▶ _Task details_: Reproduce the lines of the records character for character, from the line containing "George (572, 106)" through the line containing "seem (941, 155)".

Saved dataset items
---------------
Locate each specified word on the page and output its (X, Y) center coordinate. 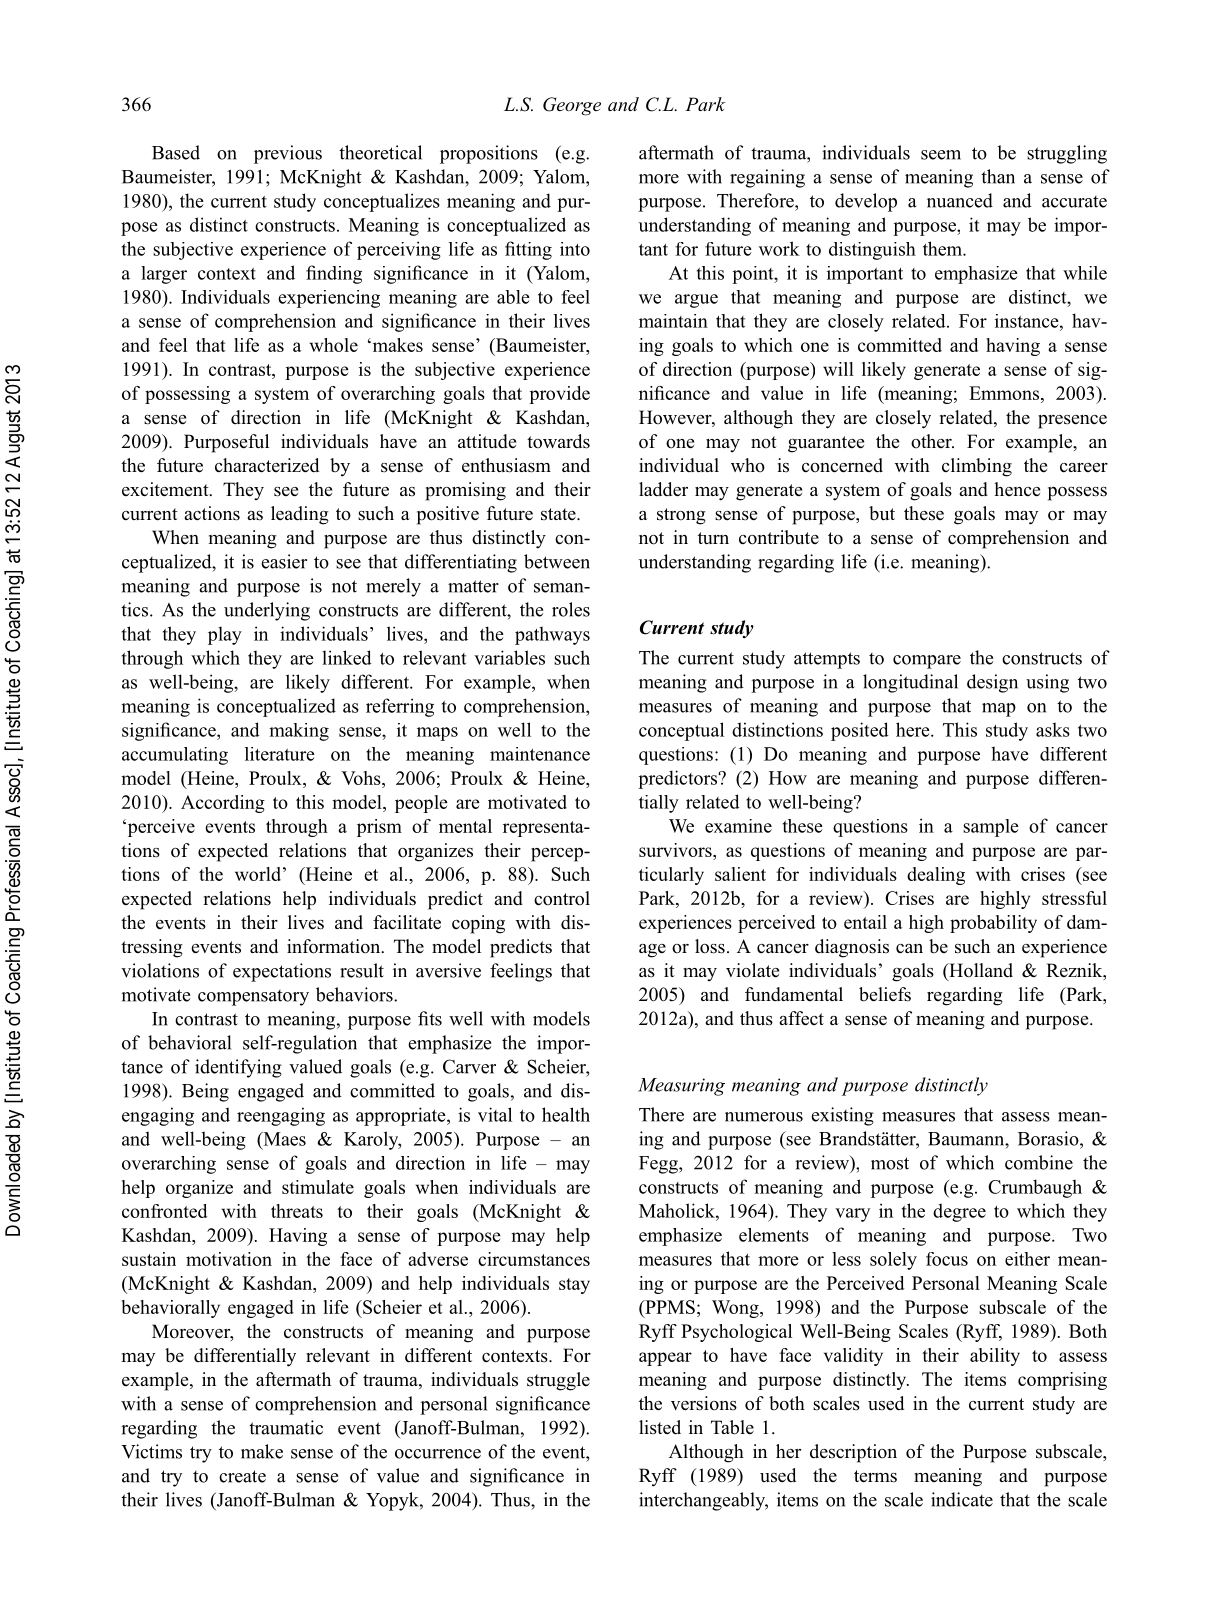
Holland (980, 971)
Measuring (681, 1087)
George (572, 106)
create (242, 1476)
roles (571, 609)
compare (927, 662)
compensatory (253, 998)
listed (660, 1427)
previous (288, 154)
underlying (267, 611)
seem (941, 155)
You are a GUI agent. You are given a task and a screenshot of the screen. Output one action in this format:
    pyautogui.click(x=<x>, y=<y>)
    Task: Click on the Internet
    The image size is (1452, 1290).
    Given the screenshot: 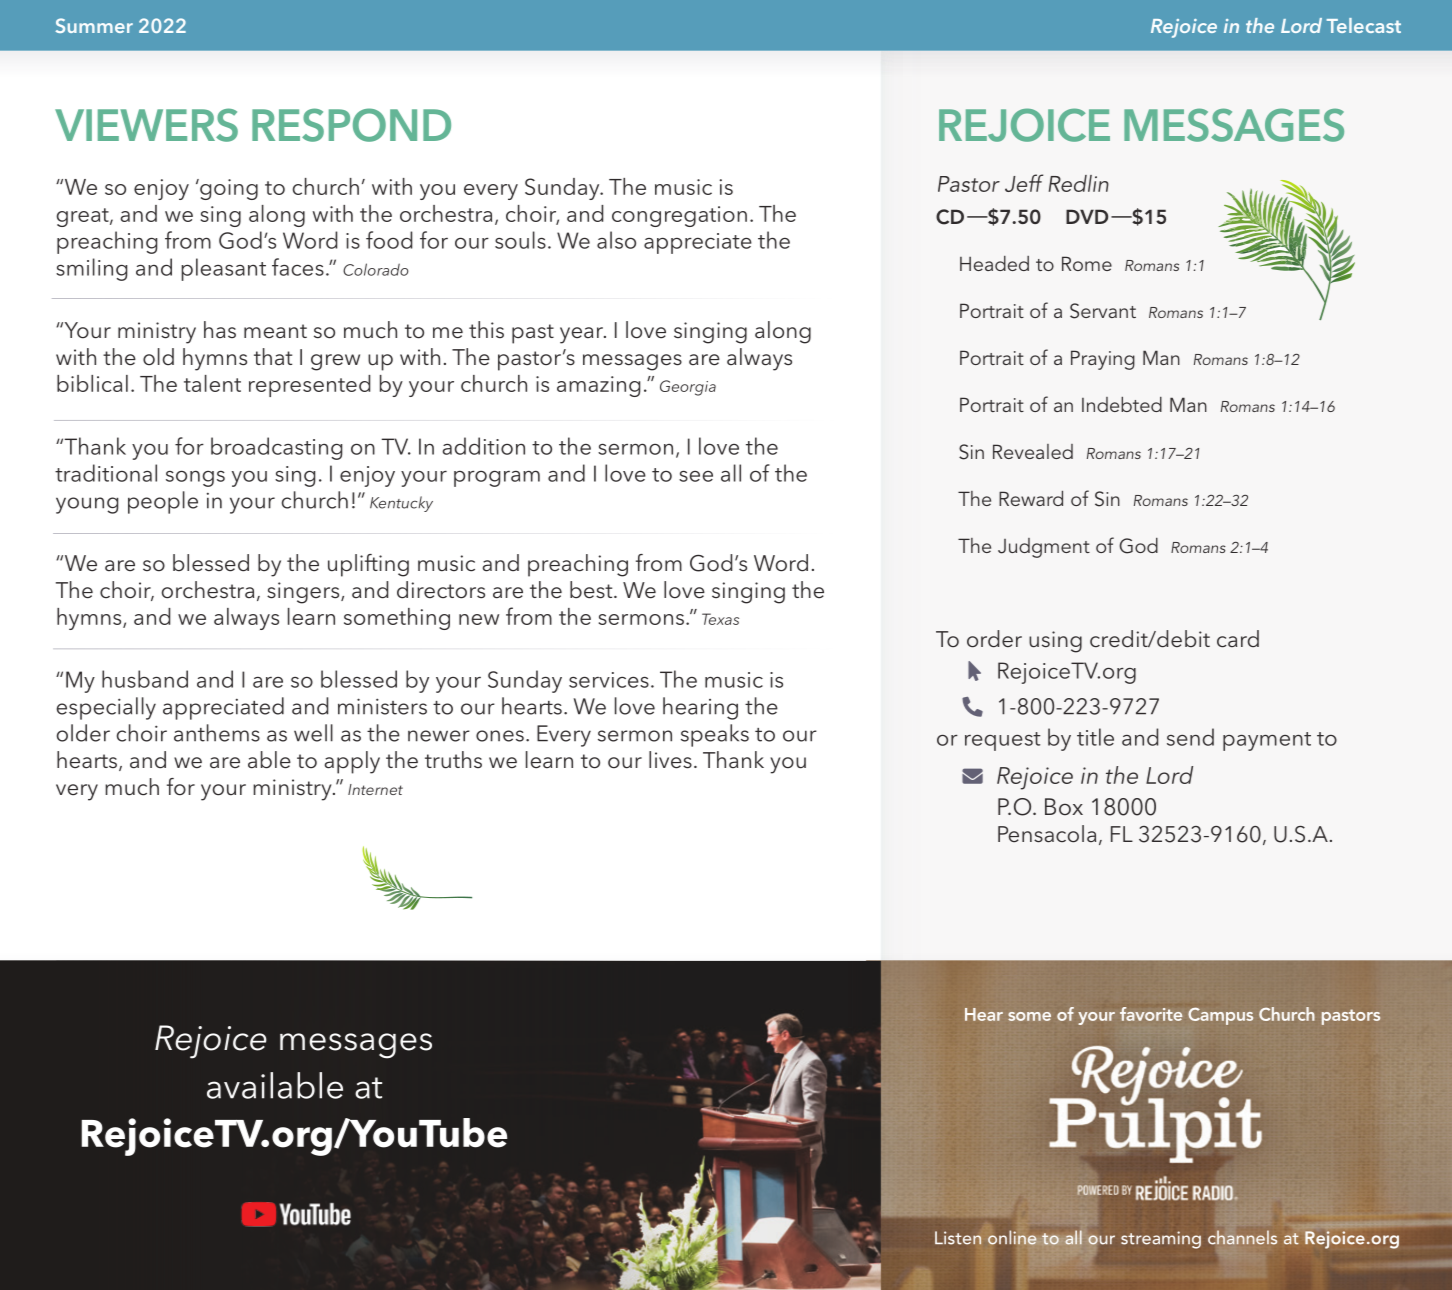 What is the action you would take?
    pyautogui.click(x=375, y=789)
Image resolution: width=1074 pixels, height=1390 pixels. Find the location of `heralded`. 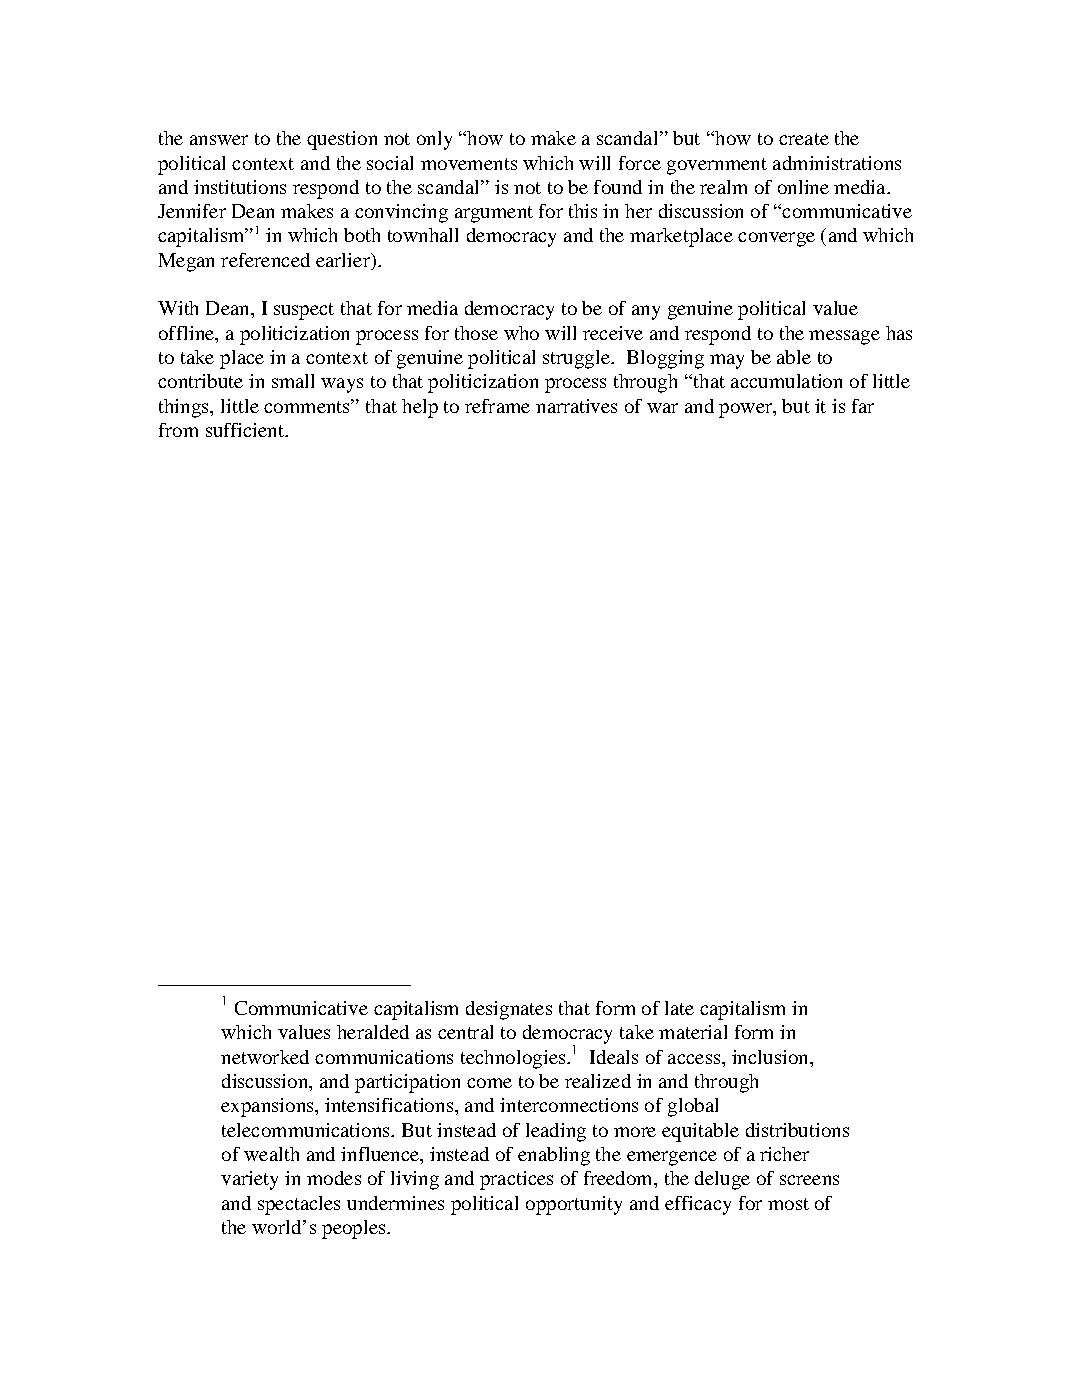

heralded is located at coordinates (373, 1032).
---------------
▶ _Written answer_:
George (572, 106)
create (242, 1476)
roles (571, 609)
compare (927, 662)
compensatory (253, 998)
listed (660, 1427)
previous (288, 154)
underlying (267, 611)
seem (941, 155)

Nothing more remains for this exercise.